**JOB**
Copy the items in the stretch from the line containing "Click the Position X input field" through the line containing "[x=736, y=480]", substituting "left arrow" for "back chevron" and changing nothing else.

**EXERCISE MATERIALS**

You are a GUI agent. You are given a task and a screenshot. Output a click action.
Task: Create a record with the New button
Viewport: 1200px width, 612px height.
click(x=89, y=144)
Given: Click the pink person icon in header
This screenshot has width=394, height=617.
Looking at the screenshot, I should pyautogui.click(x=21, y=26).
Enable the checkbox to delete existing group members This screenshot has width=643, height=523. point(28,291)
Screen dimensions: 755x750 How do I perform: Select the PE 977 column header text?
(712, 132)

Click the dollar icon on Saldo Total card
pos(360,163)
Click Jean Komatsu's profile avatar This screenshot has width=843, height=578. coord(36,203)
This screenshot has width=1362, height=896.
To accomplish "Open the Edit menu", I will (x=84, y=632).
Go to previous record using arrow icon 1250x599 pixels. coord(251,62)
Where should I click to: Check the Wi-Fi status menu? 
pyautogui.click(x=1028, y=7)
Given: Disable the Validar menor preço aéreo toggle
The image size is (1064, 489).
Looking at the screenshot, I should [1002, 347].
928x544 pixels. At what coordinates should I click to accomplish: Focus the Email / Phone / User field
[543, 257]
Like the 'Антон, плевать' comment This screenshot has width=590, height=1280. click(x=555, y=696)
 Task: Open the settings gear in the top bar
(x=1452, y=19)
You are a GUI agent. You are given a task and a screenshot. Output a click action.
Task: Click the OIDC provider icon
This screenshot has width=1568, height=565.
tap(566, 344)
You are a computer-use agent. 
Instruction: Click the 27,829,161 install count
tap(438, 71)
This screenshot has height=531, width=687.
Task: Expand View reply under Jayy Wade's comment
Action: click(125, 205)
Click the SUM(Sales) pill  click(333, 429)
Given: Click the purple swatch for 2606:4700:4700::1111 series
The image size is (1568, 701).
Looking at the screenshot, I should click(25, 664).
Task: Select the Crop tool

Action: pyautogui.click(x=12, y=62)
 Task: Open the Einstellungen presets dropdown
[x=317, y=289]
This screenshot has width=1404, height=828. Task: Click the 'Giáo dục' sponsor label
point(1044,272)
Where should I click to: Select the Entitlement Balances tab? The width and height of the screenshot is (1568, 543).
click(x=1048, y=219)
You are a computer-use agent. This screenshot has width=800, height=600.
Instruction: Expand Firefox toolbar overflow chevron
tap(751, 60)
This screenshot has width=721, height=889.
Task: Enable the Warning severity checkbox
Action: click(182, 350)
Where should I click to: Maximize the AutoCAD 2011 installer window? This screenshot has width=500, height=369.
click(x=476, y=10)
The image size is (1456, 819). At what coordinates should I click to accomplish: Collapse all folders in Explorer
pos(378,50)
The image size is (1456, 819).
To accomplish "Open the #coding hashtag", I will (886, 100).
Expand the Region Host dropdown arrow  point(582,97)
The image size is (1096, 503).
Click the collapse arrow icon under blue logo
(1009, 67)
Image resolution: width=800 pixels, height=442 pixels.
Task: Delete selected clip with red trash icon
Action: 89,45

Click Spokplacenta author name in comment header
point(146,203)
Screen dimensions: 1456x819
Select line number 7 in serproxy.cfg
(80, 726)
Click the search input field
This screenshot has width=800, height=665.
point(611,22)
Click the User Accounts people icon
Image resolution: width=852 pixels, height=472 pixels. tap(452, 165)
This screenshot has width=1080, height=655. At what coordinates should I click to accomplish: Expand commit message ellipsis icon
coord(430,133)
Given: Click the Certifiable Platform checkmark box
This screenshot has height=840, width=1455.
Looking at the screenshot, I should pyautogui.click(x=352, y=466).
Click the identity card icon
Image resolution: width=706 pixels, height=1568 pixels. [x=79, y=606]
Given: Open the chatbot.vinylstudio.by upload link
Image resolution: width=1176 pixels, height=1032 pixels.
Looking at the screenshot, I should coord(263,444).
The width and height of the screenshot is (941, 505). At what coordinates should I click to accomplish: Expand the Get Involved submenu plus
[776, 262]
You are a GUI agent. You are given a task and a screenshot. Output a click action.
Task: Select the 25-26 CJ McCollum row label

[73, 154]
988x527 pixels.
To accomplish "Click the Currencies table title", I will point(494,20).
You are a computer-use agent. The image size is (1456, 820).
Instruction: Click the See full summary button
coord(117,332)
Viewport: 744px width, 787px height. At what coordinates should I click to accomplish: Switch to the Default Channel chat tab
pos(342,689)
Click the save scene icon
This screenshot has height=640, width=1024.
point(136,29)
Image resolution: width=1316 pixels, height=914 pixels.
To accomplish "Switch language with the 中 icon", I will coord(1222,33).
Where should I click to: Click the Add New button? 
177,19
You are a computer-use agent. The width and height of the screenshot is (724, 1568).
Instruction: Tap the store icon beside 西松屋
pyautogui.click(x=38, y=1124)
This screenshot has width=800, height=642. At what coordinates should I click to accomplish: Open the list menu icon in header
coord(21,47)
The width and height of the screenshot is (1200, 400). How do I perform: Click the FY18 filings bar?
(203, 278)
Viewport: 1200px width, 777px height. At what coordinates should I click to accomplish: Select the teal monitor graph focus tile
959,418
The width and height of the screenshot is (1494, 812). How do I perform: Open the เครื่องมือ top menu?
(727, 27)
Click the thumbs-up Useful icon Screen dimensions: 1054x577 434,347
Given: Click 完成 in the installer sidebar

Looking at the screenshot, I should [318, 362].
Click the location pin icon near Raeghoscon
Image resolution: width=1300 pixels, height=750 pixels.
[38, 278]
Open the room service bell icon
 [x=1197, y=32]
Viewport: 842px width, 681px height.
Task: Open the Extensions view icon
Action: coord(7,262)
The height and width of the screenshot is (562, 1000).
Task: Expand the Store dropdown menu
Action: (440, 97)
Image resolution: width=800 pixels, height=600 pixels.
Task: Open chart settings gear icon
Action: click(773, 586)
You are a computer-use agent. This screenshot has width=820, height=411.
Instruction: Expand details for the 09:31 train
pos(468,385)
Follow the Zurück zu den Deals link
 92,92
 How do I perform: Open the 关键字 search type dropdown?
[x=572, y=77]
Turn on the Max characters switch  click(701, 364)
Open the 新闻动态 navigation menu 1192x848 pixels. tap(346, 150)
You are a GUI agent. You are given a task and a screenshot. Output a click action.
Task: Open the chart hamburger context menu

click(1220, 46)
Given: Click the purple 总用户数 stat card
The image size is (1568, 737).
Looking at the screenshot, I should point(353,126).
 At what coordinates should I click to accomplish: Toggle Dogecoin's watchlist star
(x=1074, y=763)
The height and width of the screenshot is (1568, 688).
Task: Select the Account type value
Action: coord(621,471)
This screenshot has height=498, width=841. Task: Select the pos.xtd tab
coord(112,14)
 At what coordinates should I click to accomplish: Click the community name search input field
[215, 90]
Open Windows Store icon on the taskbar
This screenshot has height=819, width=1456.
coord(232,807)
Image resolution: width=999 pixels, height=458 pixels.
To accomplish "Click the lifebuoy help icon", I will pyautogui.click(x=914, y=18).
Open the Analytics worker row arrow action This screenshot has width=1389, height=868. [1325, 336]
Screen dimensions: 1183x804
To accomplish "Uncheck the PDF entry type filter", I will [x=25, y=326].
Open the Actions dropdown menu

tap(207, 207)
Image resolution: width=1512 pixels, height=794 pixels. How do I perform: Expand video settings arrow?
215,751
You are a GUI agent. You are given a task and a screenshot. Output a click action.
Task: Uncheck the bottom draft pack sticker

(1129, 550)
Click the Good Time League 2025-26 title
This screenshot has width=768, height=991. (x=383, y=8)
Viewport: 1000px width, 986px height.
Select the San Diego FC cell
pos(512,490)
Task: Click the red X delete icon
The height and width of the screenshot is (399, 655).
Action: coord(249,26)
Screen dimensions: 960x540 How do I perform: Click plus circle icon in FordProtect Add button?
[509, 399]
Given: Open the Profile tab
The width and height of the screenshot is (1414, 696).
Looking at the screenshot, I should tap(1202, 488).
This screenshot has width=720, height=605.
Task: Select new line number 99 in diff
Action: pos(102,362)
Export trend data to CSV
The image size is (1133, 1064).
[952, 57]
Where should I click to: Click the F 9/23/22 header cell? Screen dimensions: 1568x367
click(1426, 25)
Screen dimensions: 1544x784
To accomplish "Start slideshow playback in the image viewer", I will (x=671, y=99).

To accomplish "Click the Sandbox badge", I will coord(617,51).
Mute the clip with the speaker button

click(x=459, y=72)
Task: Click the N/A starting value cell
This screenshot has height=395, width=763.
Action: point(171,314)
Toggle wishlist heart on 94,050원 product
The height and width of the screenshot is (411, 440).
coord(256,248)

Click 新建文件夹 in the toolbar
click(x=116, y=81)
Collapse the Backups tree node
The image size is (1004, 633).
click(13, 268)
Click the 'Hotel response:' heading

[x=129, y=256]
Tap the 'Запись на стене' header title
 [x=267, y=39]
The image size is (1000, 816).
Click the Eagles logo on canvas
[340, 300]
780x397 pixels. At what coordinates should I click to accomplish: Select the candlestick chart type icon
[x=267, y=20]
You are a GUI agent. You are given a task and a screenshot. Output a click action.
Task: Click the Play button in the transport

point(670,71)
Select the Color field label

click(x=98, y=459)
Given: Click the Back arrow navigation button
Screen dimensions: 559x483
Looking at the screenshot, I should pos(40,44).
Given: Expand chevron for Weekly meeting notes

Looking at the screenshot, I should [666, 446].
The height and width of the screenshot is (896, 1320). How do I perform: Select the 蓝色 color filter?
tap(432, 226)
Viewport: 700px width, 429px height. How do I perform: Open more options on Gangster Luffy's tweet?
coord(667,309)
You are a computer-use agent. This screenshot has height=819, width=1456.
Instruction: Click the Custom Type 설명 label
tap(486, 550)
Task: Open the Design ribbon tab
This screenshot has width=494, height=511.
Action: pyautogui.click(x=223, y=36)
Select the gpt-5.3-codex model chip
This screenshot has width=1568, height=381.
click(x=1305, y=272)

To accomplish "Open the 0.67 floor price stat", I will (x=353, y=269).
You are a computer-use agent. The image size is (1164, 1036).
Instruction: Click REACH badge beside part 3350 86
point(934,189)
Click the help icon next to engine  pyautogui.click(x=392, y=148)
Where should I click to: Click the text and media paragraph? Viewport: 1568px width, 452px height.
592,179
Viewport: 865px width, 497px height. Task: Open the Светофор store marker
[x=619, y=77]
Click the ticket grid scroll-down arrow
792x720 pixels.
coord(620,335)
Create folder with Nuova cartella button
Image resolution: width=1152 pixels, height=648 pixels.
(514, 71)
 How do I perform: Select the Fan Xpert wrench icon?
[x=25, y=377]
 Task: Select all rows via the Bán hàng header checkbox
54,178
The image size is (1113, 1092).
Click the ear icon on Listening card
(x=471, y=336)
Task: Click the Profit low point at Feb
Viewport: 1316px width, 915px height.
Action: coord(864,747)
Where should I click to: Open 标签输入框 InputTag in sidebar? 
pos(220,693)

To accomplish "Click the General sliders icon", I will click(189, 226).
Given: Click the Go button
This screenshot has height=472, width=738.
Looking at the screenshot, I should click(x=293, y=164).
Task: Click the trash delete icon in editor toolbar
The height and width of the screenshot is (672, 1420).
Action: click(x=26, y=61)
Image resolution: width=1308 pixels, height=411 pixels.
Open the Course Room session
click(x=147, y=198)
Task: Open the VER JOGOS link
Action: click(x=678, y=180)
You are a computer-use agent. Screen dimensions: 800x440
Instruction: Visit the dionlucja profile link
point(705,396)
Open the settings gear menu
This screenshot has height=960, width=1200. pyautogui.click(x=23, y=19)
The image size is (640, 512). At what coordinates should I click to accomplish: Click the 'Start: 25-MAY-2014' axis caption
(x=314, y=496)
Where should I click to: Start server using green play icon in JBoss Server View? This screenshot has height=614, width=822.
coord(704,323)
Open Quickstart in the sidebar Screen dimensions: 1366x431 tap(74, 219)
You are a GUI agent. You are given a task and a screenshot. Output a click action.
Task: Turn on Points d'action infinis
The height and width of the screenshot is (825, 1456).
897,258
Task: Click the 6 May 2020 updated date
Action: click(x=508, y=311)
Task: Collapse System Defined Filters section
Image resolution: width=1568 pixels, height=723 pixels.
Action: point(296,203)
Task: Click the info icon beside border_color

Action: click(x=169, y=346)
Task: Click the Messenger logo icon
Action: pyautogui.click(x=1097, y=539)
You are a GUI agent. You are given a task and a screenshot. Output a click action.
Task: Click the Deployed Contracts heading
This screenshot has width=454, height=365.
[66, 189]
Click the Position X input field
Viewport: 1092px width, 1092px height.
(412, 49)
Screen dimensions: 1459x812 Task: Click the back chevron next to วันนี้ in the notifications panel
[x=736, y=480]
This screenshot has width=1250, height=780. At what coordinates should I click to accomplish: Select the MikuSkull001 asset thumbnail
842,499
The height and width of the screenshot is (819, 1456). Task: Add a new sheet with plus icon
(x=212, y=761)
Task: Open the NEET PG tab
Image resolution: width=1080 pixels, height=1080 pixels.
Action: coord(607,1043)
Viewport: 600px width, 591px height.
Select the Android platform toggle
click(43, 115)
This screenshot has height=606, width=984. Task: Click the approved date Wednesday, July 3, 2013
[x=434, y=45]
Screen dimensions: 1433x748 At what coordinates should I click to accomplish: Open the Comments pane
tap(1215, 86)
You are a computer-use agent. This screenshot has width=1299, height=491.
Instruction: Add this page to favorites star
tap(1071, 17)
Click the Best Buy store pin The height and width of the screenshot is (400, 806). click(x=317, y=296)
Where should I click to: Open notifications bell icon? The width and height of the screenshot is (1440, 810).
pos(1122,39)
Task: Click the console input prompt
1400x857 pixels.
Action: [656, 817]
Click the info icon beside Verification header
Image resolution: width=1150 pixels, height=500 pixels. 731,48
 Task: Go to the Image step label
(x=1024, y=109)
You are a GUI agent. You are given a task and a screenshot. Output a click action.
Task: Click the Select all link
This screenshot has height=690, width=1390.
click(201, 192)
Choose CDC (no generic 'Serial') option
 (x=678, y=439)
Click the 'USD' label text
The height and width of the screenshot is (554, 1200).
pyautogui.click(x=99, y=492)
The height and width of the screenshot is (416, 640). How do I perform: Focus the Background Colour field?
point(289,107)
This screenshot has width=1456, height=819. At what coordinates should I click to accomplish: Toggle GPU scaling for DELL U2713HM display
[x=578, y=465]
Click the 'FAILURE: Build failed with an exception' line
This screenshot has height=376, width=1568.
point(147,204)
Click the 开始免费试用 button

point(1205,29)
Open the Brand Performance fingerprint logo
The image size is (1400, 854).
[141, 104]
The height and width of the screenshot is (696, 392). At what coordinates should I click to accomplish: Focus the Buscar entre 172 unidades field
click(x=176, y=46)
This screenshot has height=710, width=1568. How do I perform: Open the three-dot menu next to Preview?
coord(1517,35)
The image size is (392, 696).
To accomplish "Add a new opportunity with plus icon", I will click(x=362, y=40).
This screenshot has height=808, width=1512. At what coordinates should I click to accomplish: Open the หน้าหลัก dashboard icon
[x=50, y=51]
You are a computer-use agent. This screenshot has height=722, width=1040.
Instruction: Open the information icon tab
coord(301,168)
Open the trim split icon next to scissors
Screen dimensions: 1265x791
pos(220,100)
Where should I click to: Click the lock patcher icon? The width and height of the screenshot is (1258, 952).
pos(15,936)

**EXERCISE OUTPUT**
Click the Position X input field
Viewport: 1092px width, 1092px height.
(412, 49)
Screen dimensions: 1459x812 Task: Click the left arrow next to วันนี้ in the notifications panel
[x=736, y=480]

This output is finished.